We watched the good dogs and threw around the Frisbee, waiting for a court to open for the Big Boys. The good dogs were boh-rohin' and the Big Boys were good throwin'. Drumbeats in the distance charged the air. When a court opened for the Big Boys, the mamas and the Brazey decided to check out the drumming and then pilfer the recycle bins.

We walked toward the grassy area below the bandstand. I expected a small crowd, a group of drummers, maybe a high school drum corp. Instead we saw one lone dude, smack in the center of the stage, wailin' on a First Act drum kit from Target: a mini bass, a snare, a tom, and a cymbal. It seemed he'd positioned himself to take full advantage of the acoustics in the bandstand.

We sauntered by and made jokes as we explored the Hopi woman statue and the maze around her. "What if I got on stage with him and did The Running Man?" I demonstrated. "He'd just keep wailin'" Mandy said.

The Status Quo part of me wanted to walk right by him again, avoiding eye contact, feigning indifference. But the part of me that cares about people, about connections, wanted to talk to him and find out what he was up to. Usually Status Quo wins. Usually I mind my own business. But today's the first day of 2009. It's just another Thursday. Just another Thursday.

"I'm gonna go talk to him."

I broke from my group and approached the bandstand. Dude took no notice until I was right at the edge of the stage, holding my hands out to either side in a "what gives?" gesture. I saw then that he was listening to music through headphones. He fumbled at his beltline and smiled sheepishly. "Is this some kind of social experiment?" I asked.

"I guess so," he said.

"You can hear it all over the park." I gestured east toward the track, south toward the playground.

"Really?" He ducked his head.

"Yeah. I thought I'd find a whole marching band here."

"Really? I'm just practicing."

In the span of those few seconds I came to a few conclusions. He's not some hipster hoping to gain attention. He's not some nutcase completely off his rocker. He's just a dude, playing drums at the park. I peppered him with more questions. It's his fourth afternoon in a row practicing at the park; he just got the set a few days ago; he got the "toy" set because it's easier to bring to the park; he's got 150 songs on his iPod and has 20 more songs to go so he'll probably be done today.

"And that's it?" I asked.

"Yeah. I guess so."

"You won't ever play again?"

"Oh, I'll practice in my apartment."

"Your neighbors are going to love that."

"I'm padding my closet. I'll practice in there."

"What's your goal?"

"I don't know... Happiness?"

Then I cut my gaze away. I faltered, completely bowled over by the simplicity. "Wow," I said. "My name's Becky," I said.

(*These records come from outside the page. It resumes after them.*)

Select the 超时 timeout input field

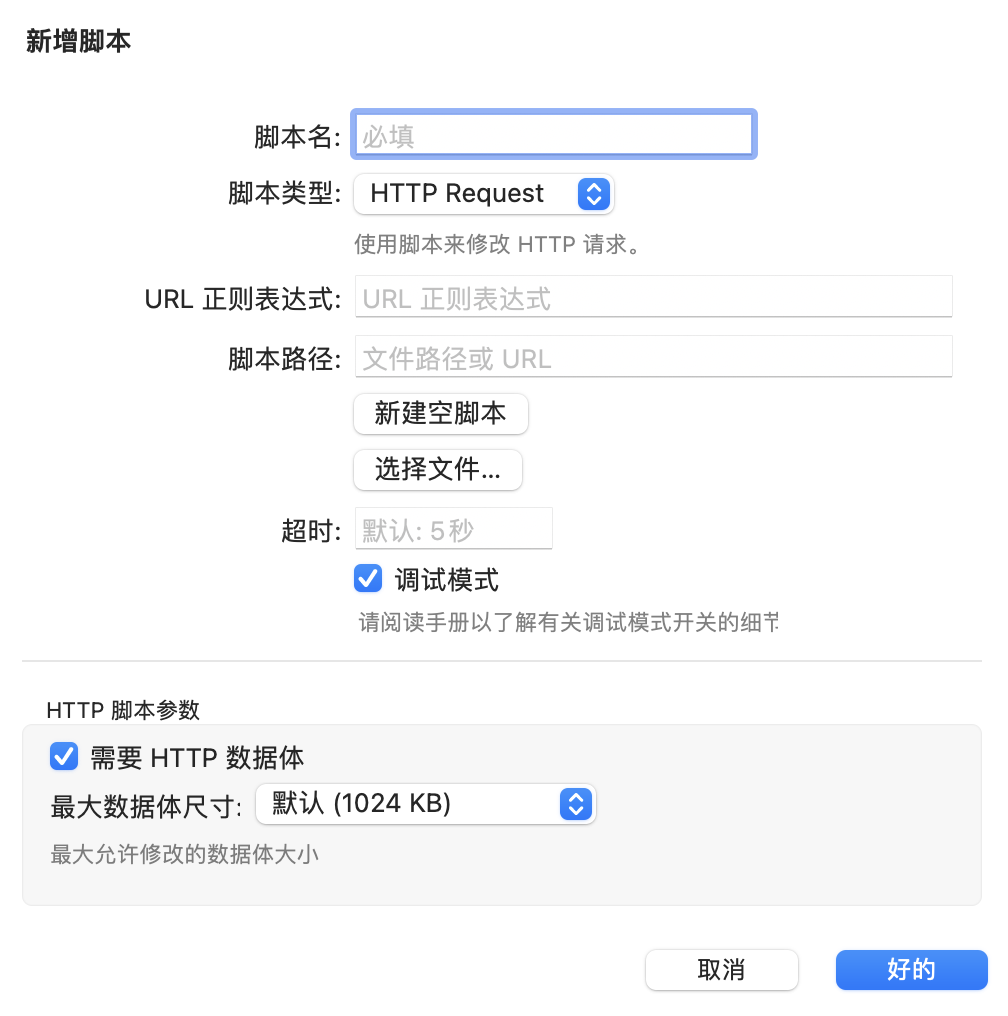pos(453,529)
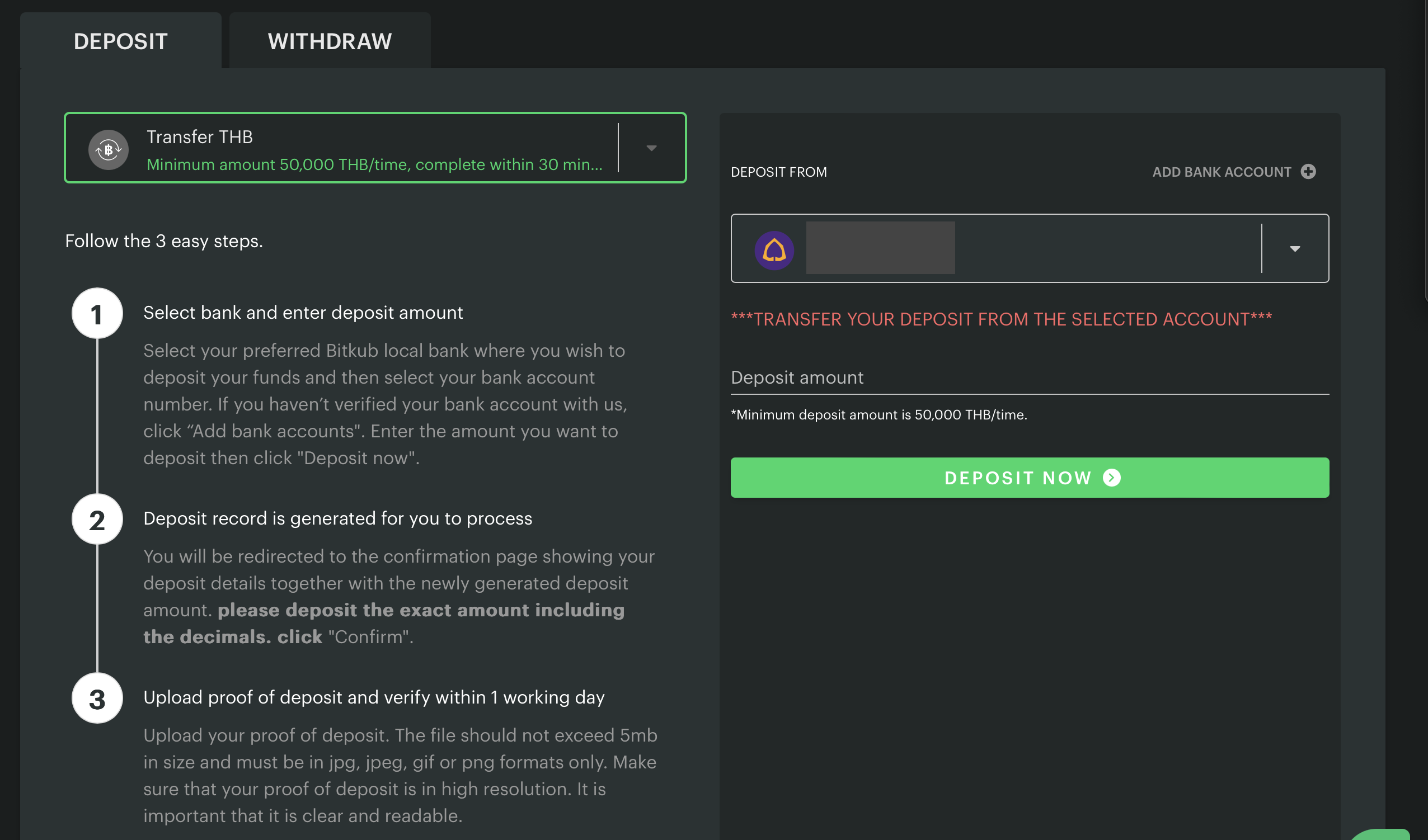This screenshot has height=840, width=1428.
Task: Open the bank account selector dropdown arrow
Action: coord(1295,249)
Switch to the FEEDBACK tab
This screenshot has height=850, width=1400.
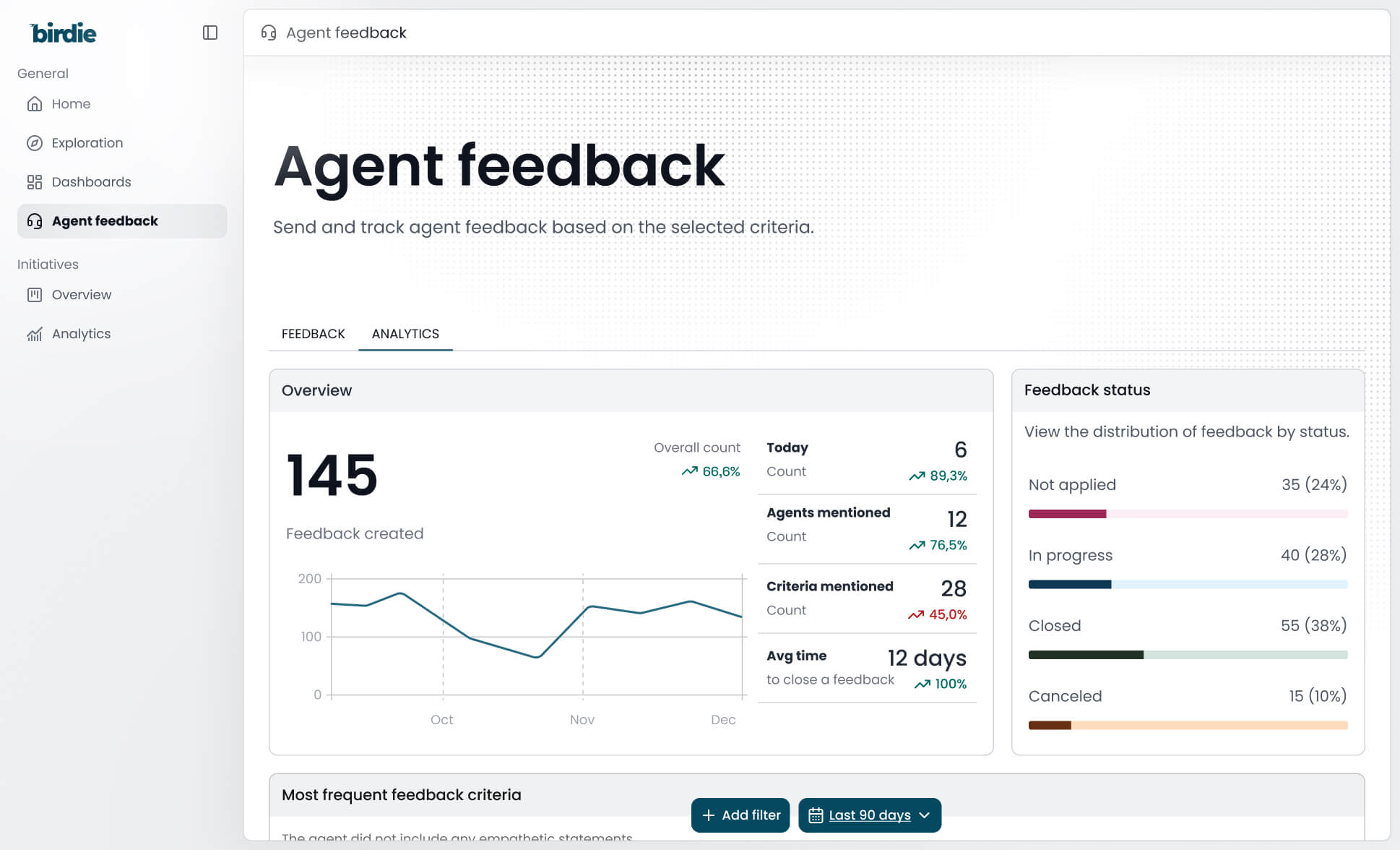(313, 334)
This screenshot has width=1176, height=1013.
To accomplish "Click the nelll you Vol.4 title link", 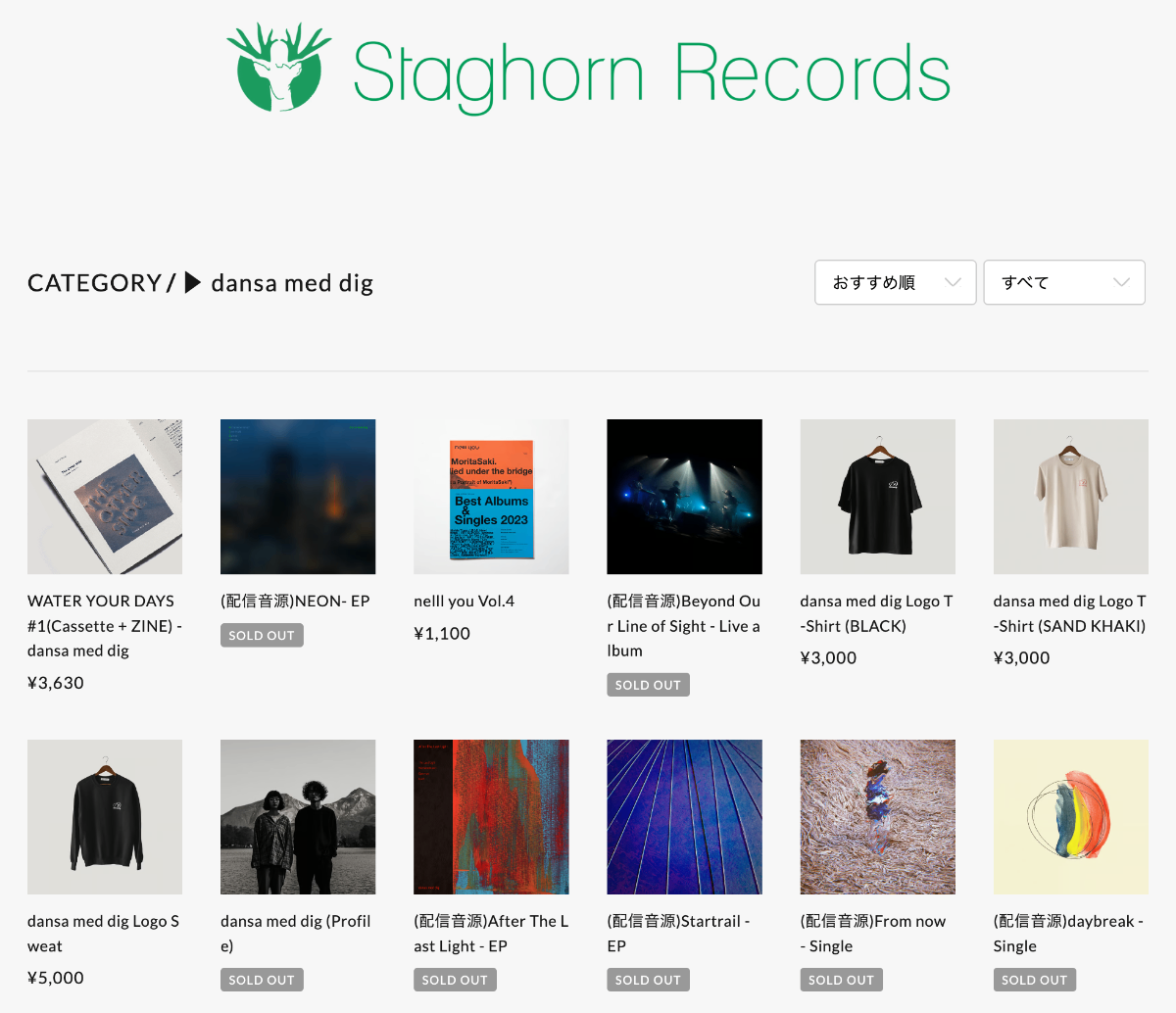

"My name's Josh," he said.

"Happy New Year."

As I turned away he continued wailing on his First Act drum kit. I joined my group again. Since then I've been thinking a lot about Josh's simple goal of happiness. Hoping to embrace that simple goal myself.

Hello, 2009.


Mim said…
Loved, loved, loved this post. I started taking piano lessons last fall, for no other reason than I want to be able to play. And it is helping with my happiness.
auntie m said…
I have always believed that we have to make our own happiness. We can choose to be happy or choose to be miserable. And you feel so much happier when you are happy.
Ana said…
First, Big Kudos to you for talkin' to the guy. And what a blessing that he turned out to be some angel reminding us of our purpose in life: happiness.
Beautiful post... Thanks, B.
Anonymous said…
What a gift to meet him, and be open to meeting him.

Happiness is so simple that we often miss it altogether. The drummer gets it.